I want to create a task database, with a unique TaskID column [primary key or not] using the date. I need the entry to be auto-generated. In order to avoid collisions, I want to attach a number to the end, so this should achieve the goal of having all entries unique. So a series of entries would look like this:

201309281 [2013-09-28]

201309282

201309291

My thought is that I could use auto-increment that would reset at midnight EST, and start again at the given date, or something like that.

The advantage, to me, of having it work like this, is that you could see all tasks created on a given day, but then the particular task may not be completed or invoiced until, say, a week later. This way you could search by creation date, completion date, or invoice date.

I realize that there are many ways to achieve the end goal of task database. I was just curious if this was possible, or if anyone had any thoughts on how to implement it as the primary key column, or any other column for that matter.

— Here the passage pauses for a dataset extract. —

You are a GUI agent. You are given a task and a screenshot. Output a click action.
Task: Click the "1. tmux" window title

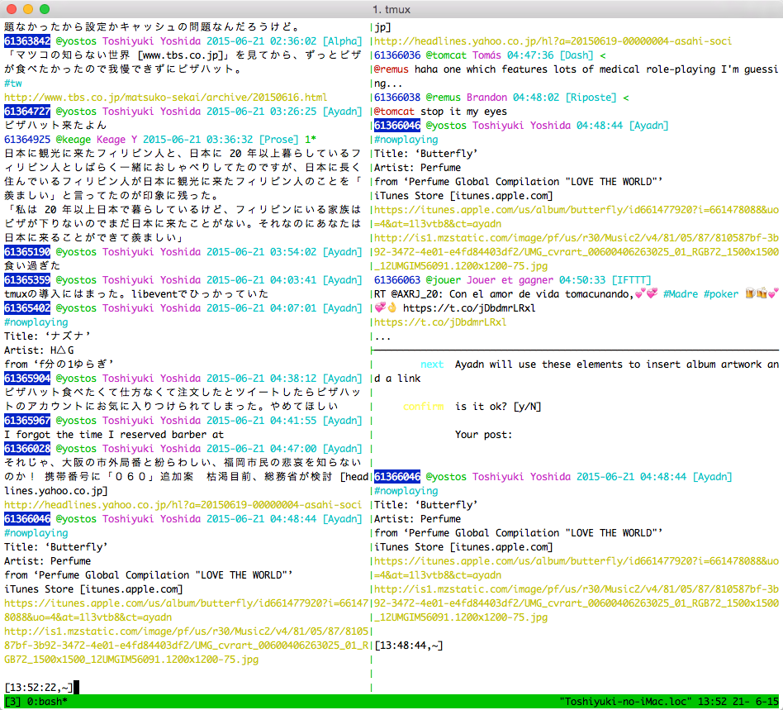392,9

I also want to apologize if this question is unclear. I will try to sum up here. Can you have an auto-increment column based on the date the row is created, so it automatically generates the date as a number [20130929] with an extra digit on the end in the following format, AND have that extra digit number on the end reset to "1" every day at midnight EST or UTC? And thoughts on how to accomplish?

eg: 201309291

EDIT: BTW, I would like to use an MVC4 web app to give users CRUD functionality. Using C#. I thought this fact may expand the options.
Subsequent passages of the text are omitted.